Required work — Extract all of the entries and set them down verbatim.

(Stored records)
* * * * *

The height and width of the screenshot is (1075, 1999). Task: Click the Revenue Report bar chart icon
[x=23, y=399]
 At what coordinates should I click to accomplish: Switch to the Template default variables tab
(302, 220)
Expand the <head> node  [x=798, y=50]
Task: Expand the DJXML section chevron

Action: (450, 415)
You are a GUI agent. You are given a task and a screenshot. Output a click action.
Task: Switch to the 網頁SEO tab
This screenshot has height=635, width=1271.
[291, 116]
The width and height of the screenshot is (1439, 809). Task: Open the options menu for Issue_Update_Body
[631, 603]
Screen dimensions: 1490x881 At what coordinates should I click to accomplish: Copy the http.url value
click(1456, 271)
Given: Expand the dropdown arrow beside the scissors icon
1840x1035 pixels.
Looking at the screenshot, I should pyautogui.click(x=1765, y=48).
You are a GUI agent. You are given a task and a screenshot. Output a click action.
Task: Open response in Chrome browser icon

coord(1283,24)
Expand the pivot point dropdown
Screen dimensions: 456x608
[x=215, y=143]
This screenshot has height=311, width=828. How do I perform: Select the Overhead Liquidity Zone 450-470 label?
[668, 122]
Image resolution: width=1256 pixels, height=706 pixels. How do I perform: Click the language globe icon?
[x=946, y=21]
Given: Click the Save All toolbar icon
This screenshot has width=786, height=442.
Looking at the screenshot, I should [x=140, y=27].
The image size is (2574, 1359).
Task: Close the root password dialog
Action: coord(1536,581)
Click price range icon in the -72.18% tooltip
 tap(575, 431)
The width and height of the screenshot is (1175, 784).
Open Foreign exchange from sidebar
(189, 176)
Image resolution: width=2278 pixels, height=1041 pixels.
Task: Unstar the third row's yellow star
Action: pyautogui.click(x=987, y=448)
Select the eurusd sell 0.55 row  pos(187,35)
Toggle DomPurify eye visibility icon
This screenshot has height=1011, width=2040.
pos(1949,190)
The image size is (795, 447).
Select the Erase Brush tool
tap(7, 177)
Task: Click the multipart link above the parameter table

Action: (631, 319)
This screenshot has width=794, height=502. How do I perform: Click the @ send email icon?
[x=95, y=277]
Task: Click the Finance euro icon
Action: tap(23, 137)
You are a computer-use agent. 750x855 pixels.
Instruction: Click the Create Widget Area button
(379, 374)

* * * * *

Expected output —
The height and width of the screenshot is (1075, 1999). Task: Click the Revenue Report bar chart icon
[x=23, y=399]
 At what coordinates should I click to accomplish: Switch to the Template default variables tab
(302, 220)
Expand the <head> node  [x=798, y=50]
Task: Expand the DJXML section chevron

Action: (450, 415)
You are a GUI agent. You are given a task and a screenshot. Output a click action.
Task: Switch to the 網頁SEO tab
This screenshot has height=635, width=1271.
[291, 116]
The width and height of the screenshot is (1439, 809). Task: Open the options menu for Issue_Update_Body
[631, 603]
Screen dimensions: 1490x881 At what coordinates should I click to accomplish: Copy the http.url value
click(1456, 271)
Given: Expand the dropdown arrow beside the scissors icon
1840x1035 pixels.
Looking at the screenshot, I should pyautogui.click(x=1765, y=48).
You are a GUI agent. You are given a task and a screenshot. Output a click action.
Task: Open response in Chrome browser icon

coord(1283,24)
Expand the pivot point dropdown
Screen dimensions: 456x608
[x=215, y=143]
This screenshot has height=311, width=828. How do I perform: Select the Overhead Liquidity Zone 450-470 label?
[668, 122]
Image resolution: width=1256 pixels, height=706 pixels. How do I perform: Click the language globe icon?
[x=946, y=21]
Given: Click the Save All toolbar icon
This screenshot has width=786, height=442.
Looking at the screenshot, I should [x=140, y=27].
The image size is (2574, 1359).
Task: Close the root password dialog
Action: coord(1536,581)
Click price range icon in the -72.18% tooltip
 tap(575, 431)
The width and height of the screenshot is (1175, 784).
Open Foreign exchange from sidebar
(189, 176)
Image resolution: width=2278 pixels, height=1041 pixels.
Task: Unstar the third row's yellow star
Action: pyautogui.click(x=987, y=448)
Select the eurusd sell 0.55 row  pos(187,35)
Toggle DomPurify eye visibility icon
This screenshot has height=1011, width=2040.
pos(1949,190)
The image size is (795, 447).
Select the Erase Brush tool
tap(7, 177)
Task: Click the multipart link above the parameter table

Action: (631, 319)
This screenshot has width=794, height=502. How do I perform: Click the @ send email icon?
[x=95, y=277]
Task: Click the Finance euro icon
Action: tap(23, 137)
You are a computer-use agent. 750x855 pixels.
Instruction: Click the Create Widget Area button
(379, 374)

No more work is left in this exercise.